▸ **PROBLEM**:
Keep each line of the material that includes "screenshot", and leave out the rest.

▸ **GIVEN RECORDS**:
▼

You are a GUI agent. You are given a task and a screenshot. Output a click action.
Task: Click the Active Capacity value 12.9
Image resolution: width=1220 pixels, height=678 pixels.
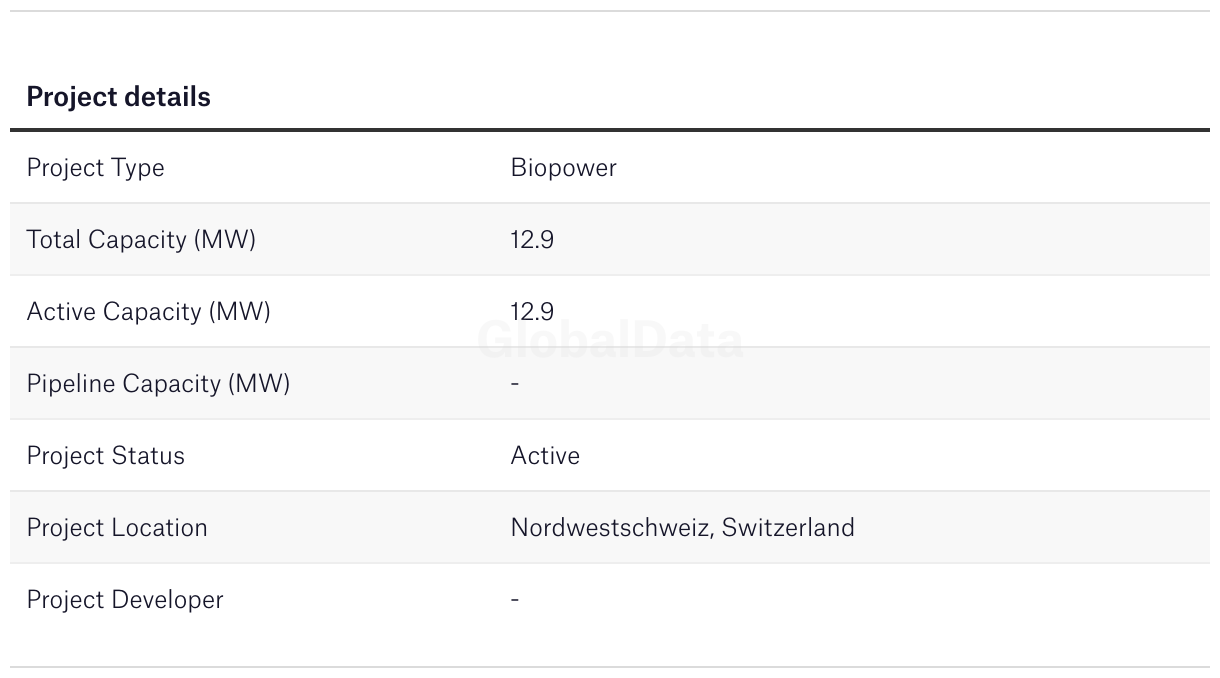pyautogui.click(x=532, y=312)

▲
▼

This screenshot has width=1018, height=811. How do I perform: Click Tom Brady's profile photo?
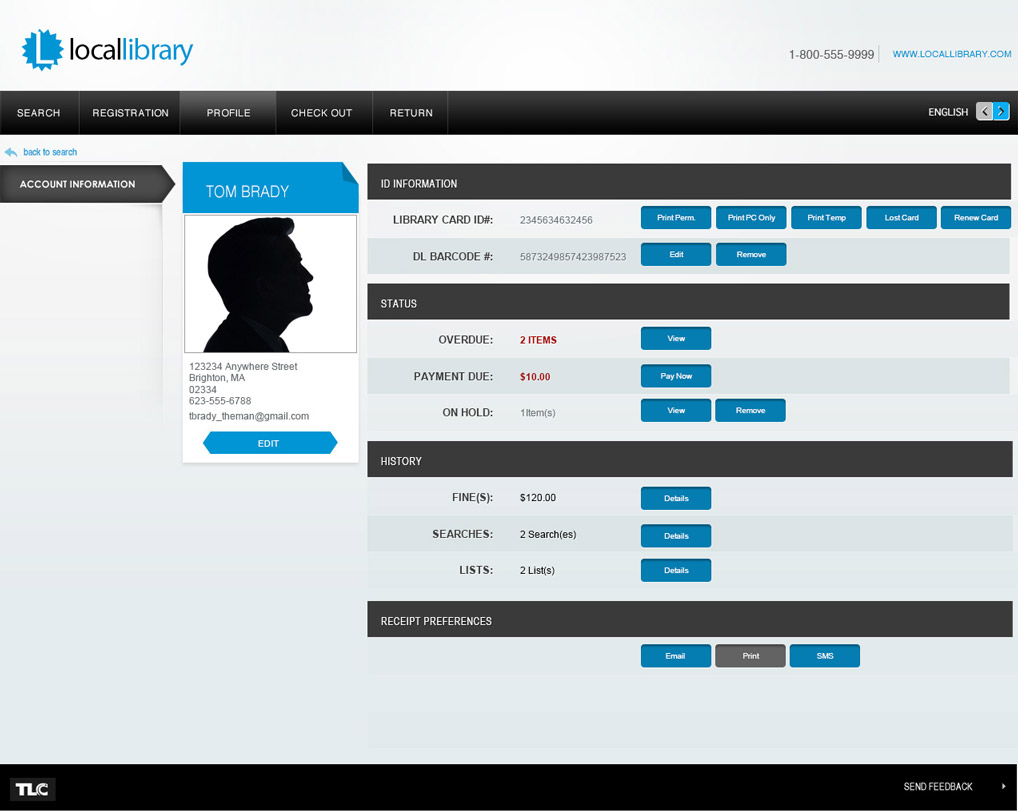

▲

▸ **ANSWER TO THE EXERCISE**:
You are a GUI agent. You are given a task and a screenshot. Output a click action.
This screenshot has width=1018, height=811. How do I perform: Click Tom Brady's profile photo?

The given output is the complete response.